Your goal:
Exactly as written, print each record in the listing.

Exercise data:
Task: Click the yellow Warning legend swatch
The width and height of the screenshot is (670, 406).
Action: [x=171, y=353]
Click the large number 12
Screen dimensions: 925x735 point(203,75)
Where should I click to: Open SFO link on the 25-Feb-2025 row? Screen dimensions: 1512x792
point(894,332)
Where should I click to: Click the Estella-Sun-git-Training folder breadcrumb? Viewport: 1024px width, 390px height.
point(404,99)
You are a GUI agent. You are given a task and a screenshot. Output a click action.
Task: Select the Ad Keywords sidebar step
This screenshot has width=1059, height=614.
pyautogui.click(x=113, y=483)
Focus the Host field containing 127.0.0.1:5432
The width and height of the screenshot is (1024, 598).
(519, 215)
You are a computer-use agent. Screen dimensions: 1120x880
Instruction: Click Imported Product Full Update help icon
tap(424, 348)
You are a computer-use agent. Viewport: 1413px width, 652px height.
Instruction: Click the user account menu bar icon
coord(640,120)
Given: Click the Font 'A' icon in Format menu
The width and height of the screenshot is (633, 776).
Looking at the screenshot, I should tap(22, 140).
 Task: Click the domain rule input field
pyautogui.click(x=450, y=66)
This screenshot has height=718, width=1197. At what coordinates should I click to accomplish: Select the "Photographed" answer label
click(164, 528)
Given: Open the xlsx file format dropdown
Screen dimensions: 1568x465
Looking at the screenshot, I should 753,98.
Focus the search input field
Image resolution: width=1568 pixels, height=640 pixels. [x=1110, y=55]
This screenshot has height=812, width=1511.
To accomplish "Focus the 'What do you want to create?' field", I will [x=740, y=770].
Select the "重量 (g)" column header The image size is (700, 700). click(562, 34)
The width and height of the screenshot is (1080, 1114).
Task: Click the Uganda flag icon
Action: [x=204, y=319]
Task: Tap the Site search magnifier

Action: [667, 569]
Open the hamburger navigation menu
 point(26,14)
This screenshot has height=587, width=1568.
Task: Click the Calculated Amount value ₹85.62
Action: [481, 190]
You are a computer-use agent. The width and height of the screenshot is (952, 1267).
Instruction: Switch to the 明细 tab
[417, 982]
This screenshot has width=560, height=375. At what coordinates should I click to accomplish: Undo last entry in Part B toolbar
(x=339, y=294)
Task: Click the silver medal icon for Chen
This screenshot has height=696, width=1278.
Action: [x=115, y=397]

Answer to the exercise:
Task: Click the yellow Warning legend swatch
The width and height of the screenshot is (670, 406).
Action: [x=171, y=353]
Click the large number 12
Screen dimensions: 925x735 point(203,75)
Where should I click to: Open SFO link on the 25-Feb-2025 row? Screen dimensions: 1512x792
point(894,332)
Where should I click to: Click the Estella-Sun-git-Training folder breadcrumb? Viewport: 1024px width, 390px height.
point(404,99)
You are a GUI agent. You are given a task and a screenshot. Output a click action.
Task: Select the Ad Keywords sidebar step
This screenshot has width=1059, height=614.
pyautogui.click(x=113, y=483)
Focus the Host field containing 127.0.0.1:5432
The width and height of the screenshot is (1024, 598).
(519, 215)
You are a computer-use agent. Screen dimensions: 1120x880
Instruction: Click Imported Product Full Update help icon
tap(424, 348)
You are a computer-use agent. Viewport: 1413px width, 652px height.
Instruction: Click the user account menu bar icon
coord(640,120)
Given: Click the Font 'A' icon in Format menu
The width and height of the screenshot is (633, 776).
Looking at the screenshot, I should tap(22, 140).
 Task: Click the domain rule input field
pyautogui.click(x=450, y=66)
This screenshot has height=718, width=1197. At what coordinates should I click to accomplish: Select the "Photographed" answer label
click(164, 528)
Given: Open the xlsx file format dropdown
Screen dimensions: 1568x465
Looking at the screenshot, I should 753,98.
Focus the search input field
Image resolution: width=1568 pixels, height=640 pixels. [x=1110, y=55]
This screenshot has height=812, width=1511.
To accomplish "Focus the 'What do you want to create?' field", I will [x=740, y=770].
Select the "重量 (g)" column header The image size is (700, 700). click(562, 34)
The width and height of the screenshot is (1080, 1114).
Task: Click the Uganda flag icon
Action: [x=204, y=319]
Task: Tap the Site search magnifier

Action: [667, 569]
Open the hamburger navigation menu
 point(26,14)
This screenshot has height=587, width=1568.
Task: Click the Calculated Amount value ₹85.62
Action: [481, 190]
You are a computer-use agent. The width and height of the screenshot is (952, 1267).
Instruction: Switch to the 明细 tab
[417, 982]
This screenshot has width=560, height=375. At what coordinates should I click to accomplish: Undo last entry in Part B toolbar
(x=339, y=294)
Task: Click the silver medal icon for Chen
This screenshot has height=696, width=1278.
Action: [x=115, y=397]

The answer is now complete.